-- START --

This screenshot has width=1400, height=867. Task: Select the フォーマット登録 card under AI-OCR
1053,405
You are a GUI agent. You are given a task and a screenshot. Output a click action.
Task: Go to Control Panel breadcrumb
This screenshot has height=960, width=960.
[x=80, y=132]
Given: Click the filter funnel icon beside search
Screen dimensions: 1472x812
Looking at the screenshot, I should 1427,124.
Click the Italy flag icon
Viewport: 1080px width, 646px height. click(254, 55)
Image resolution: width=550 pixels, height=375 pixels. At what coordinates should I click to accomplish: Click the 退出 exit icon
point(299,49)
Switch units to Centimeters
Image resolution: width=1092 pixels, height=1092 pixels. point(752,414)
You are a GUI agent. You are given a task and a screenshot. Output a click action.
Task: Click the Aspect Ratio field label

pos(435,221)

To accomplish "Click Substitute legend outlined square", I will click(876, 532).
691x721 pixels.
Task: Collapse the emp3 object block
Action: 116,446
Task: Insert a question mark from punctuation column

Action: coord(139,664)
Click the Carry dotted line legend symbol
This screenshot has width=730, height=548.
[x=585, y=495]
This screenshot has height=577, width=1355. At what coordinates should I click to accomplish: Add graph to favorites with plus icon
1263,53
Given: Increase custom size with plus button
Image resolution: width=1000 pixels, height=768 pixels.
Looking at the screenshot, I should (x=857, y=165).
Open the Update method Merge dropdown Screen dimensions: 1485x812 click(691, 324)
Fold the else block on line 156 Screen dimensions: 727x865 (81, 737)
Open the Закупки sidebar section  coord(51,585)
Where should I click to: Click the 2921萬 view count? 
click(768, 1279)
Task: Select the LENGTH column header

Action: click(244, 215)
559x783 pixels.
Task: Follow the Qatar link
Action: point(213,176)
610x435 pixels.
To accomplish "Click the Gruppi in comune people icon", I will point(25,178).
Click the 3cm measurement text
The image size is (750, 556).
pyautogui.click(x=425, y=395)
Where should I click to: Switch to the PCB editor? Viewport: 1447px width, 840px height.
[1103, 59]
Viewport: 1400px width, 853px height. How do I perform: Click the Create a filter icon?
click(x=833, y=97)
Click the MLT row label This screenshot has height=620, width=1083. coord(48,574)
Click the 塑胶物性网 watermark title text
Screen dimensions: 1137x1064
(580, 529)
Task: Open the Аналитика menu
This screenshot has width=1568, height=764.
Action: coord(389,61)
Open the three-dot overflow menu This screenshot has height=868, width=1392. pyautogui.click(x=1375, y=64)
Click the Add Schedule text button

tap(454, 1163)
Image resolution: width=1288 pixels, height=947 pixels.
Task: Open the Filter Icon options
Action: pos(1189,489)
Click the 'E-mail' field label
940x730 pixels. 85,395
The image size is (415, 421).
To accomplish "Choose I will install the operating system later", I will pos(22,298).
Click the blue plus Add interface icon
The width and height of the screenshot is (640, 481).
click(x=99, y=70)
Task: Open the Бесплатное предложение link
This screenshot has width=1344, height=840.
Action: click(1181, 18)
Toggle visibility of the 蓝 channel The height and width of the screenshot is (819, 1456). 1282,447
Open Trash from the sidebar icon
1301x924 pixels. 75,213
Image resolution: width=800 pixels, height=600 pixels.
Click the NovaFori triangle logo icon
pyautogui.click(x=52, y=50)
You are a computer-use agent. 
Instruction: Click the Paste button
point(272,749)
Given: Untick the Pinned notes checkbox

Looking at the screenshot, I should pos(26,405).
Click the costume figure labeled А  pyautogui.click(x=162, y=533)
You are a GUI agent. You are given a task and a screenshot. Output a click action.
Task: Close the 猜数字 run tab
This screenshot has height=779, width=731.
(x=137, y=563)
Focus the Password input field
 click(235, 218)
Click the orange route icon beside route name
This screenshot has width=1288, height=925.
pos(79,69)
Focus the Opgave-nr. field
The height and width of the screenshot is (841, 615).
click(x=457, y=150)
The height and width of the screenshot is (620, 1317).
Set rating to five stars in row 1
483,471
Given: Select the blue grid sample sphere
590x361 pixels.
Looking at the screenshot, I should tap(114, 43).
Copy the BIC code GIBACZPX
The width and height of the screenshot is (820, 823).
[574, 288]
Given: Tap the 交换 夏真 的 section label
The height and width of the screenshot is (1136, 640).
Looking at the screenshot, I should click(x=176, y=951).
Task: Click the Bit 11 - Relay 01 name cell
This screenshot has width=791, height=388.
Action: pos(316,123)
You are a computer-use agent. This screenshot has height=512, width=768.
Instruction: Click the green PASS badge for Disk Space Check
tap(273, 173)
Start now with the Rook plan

-- END --

* _GOAL_
Count the lines in the rows above that contain the string "text", and reply with the number alone.

* _SOLUTION_
3